[CONSIGNE DONNÉE A] Recopiez mot pour mot le passage du récit sur le 1er régiment de tirailleurs algériens à Woerth qui s'ouvre sur les mots « Le 1er régiment » et se clôt sur « de la journée. ».

[DOCUMENT]
########
Le 1er régiment de tirailleurs algériens à Woerth
6/8/1870
Clairon de turco blessé
Jules Monge - Musée de l'armée
Extrait de l'ouvrage "Français et Allemands" de Dick de Lonlay
Le 1er turcos, lui aussi, n'a pas encore donné. Ce n'est certes pas que son moral ait été ébranlé par les pertes qu'il a éprouvées au combat de Wissembourg. On va s'en convaincre. Vers onze heures, le maréchal de Mac-Mahon vient se placer près du régiment; il est calme, et rien sur sa figure n'indique qu'il désespère de la journée.
Il est salué par les cris de : " Vive la France! Vive le maréchal!" Ces intrépides soldats, formés en bataille, un peu en arrière d'Elsasshausen, défilés par la crête du terrain, les bataillons disposés en ordre inverse, aspirent après le moment de venger la glorieuse défaite de Wissembourg.
########
[DONNÉES DE TRAVAIL]
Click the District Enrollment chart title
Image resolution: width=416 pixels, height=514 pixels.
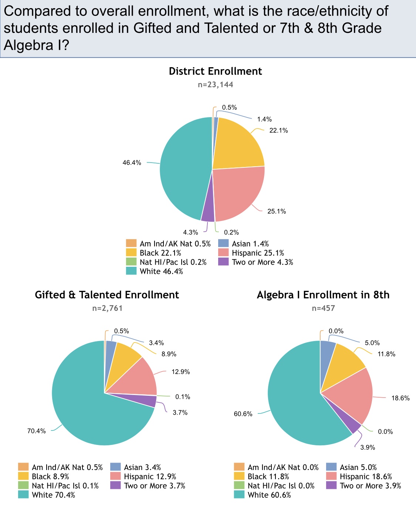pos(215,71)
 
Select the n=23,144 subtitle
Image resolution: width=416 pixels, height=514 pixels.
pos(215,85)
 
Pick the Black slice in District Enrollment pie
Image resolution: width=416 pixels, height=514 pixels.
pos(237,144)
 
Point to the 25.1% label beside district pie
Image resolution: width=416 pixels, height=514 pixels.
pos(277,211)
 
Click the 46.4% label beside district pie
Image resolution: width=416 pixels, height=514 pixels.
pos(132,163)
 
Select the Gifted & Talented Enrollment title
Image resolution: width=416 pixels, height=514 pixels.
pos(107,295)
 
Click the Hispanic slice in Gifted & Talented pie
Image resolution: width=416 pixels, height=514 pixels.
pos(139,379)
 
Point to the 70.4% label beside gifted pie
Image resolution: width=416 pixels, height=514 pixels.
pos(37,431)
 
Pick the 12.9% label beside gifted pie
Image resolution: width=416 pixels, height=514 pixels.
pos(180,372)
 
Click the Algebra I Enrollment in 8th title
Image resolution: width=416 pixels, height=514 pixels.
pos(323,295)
########
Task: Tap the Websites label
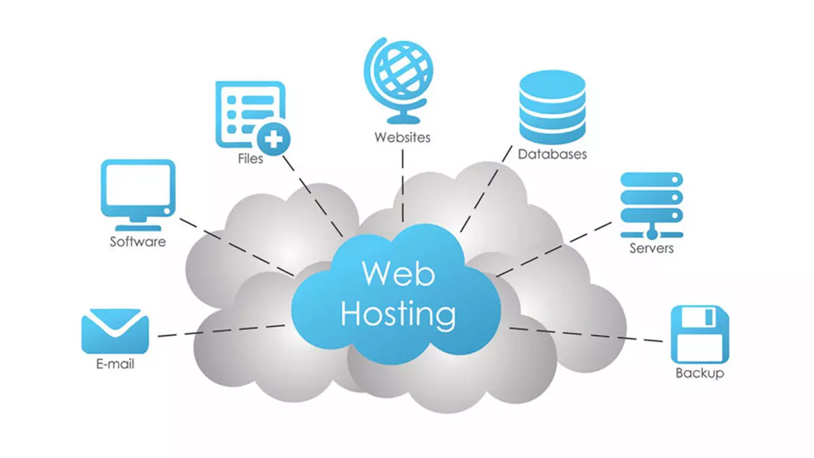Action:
########
[CONSIGNE DONNÉE B] Réécrivez, parmi les lignes des données de travail, uniquement le passage qui s'ouvre sur la ligne contenant « Click the Hispanic » et se clôt sur celle contenant « pos(323,295) », bornes comprises. Remplacez-y « beside » par « next to » sans rien modifier d'autre.

[SOLUTION COMPLÈTE A]
Le 1er régiment de tirailleurs algériens à Woerth
6/8/1870
Clairon de turco blessé
Jules Monge - Musée de l'armée
Extrait de l'ouvrage "Français et Allemands" de Dick de Lonlay
Le 1er turcos, lui aussi, n'a pas encore donné. Ce n'est certes pas que son moral ait été ébranlé par les pertes qu'il a éprouvées au combat de Wissembourg. On va s'en convaincre. Vers onze heures, le maréchal de Mac-Mahon vient se placer près du régiment; il est calme, et rien sur sa figure n'indique qu'il désespère de la journée.

[SOLUTION COMPLÈTE B]
Click the Hispanic slice in Gifted & Talented pie
Image resolution: width=416 pixels, height=514 pixels.
pos(139,379)
 
Point to the 70.4% label next to gifted pie
Image resolution: width=416 pixels, height=514 pixels.
pos(37,431)
 
Pick the 12.9% label next to gifted pie
Image resolution: width=416 pixels, height=514 pixels.
pos(180,372)
 
Click the Algebra I Enrollment in 8th title
Image resolution: width=416 pixels, height=514 pixels.
pos(323,295)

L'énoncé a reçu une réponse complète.